Die Rechtsschutzversicherung ersetzt Anwaltsgebühren, Zeugengelder, Sachverständigenhonorare, Gerichtskosten und auch die Kosten des Gegners, soweit man diese als Prozessbeteiligter übernehmen muss. Der Rechtsschutz greift unabhängig davon, ob man Beklagter ist oder selbst Klage erhebt. Wird man beispielsweise bei einem Verkehrsunfall schwer verletzt, ist es Gold wert, wenn man bei der folgenden Auseinandersetzung über Schuld oder Mitschuld nicht zuerst prüfen muss, ob man sich einen Rechtsstreit mit unsicherem Ausgang überhaupt leisten kann. Auch als entlassener Arbeitnehmer oder zu Unrecht gekündigter Mieter ist man heilfroh, wenn der Versicherer im Kündigungsschutzprozess das Kostenrisiko trägt.

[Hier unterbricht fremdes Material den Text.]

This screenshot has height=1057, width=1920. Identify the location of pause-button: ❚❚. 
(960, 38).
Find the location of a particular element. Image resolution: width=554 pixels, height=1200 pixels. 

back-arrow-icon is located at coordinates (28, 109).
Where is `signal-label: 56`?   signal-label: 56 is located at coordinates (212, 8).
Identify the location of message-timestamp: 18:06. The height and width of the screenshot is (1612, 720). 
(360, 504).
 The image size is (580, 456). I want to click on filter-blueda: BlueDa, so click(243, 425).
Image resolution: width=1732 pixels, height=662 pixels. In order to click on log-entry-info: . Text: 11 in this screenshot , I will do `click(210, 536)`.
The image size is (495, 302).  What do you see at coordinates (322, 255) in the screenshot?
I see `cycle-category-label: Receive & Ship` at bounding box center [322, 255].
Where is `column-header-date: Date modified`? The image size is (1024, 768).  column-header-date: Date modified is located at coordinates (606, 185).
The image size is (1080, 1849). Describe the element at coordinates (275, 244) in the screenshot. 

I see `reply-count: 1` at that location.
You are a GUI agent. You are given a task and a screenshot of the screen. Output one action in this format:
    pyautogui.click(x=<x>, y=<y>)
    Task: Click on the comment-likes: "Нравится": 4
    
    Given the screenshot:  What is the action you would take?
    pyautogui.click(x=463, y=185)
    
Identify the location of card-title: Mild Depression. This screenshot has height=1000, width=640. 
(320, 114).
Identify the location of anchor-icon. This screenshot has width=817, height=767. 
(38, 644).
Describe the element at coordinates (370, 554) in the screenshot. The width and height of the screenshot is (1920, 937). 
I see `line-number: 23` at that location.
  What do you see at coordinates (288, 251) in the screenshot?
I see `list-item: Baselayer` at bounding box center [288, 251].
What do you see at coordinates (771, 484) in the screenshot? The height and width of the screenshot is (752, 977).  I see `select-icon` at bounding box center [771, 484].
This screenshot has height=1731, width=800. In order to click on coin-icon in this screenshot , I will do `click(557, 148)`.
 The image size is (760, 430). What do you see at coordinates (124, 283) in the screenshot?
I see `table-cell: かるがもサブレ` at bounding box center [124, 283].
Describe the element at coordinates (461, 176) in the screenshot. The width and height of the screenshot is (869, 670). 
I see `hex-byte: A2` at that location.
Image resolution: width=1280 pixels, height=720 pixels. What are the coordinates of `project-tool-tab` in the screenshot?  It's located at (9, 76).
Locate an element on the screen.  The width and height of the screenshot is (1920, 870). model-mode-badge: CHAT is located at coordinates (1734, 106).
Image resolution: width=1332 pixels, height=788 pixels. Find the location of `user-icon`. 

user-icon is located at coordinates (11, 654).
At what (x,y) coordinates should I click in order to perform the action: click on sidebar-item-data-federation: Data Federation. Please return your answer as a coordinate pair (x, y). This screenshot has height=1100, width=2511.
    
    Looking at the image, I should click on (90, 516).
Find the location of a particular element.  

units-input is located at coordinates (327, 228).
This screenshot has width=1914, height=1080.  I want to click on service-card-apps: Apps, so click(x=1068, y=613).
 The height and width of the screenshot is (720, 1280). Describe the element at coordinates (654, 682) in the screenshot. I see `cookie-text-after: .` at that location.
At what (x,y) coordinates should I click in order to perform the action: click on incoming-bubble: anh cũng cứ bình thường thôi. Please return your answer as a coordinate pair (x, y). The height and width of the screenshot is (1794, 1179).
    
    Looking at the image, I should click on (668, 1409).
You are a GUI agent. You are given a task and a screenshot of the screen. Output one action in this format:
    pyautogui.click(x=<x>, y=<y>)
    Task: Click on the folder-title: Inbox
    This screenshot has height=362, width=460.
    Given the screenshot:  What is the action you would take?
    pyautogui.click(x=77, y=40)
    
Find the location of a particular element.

Beim Neuabschluss einer Rechtsschutzversicherung sollte man prüfen, welche Rechtsbereiche möglicherweise schon in anderen Verträgen abgedeckt sind. Beispiel: Die Mitgliedschaft in einer Gewerkschaft umfasst in der Regel bereits einen Arbeitsrechtschutz, der deshalb nicht mehr gesondert abgeschlossen werden braucht. Verkehrsrechtsschutz kann bereits im Rahmen der Mitgliedschaft in einem Automobilclub bestehen, auch in diesem Fall muss natürlich nicht versichert werden. Sparen kann man in der Rechtschutzversicherung zusätzlich, wenn man jährliche Prämienzahlung und einen Selbstbehalt im Versicherungsfall vereinbart.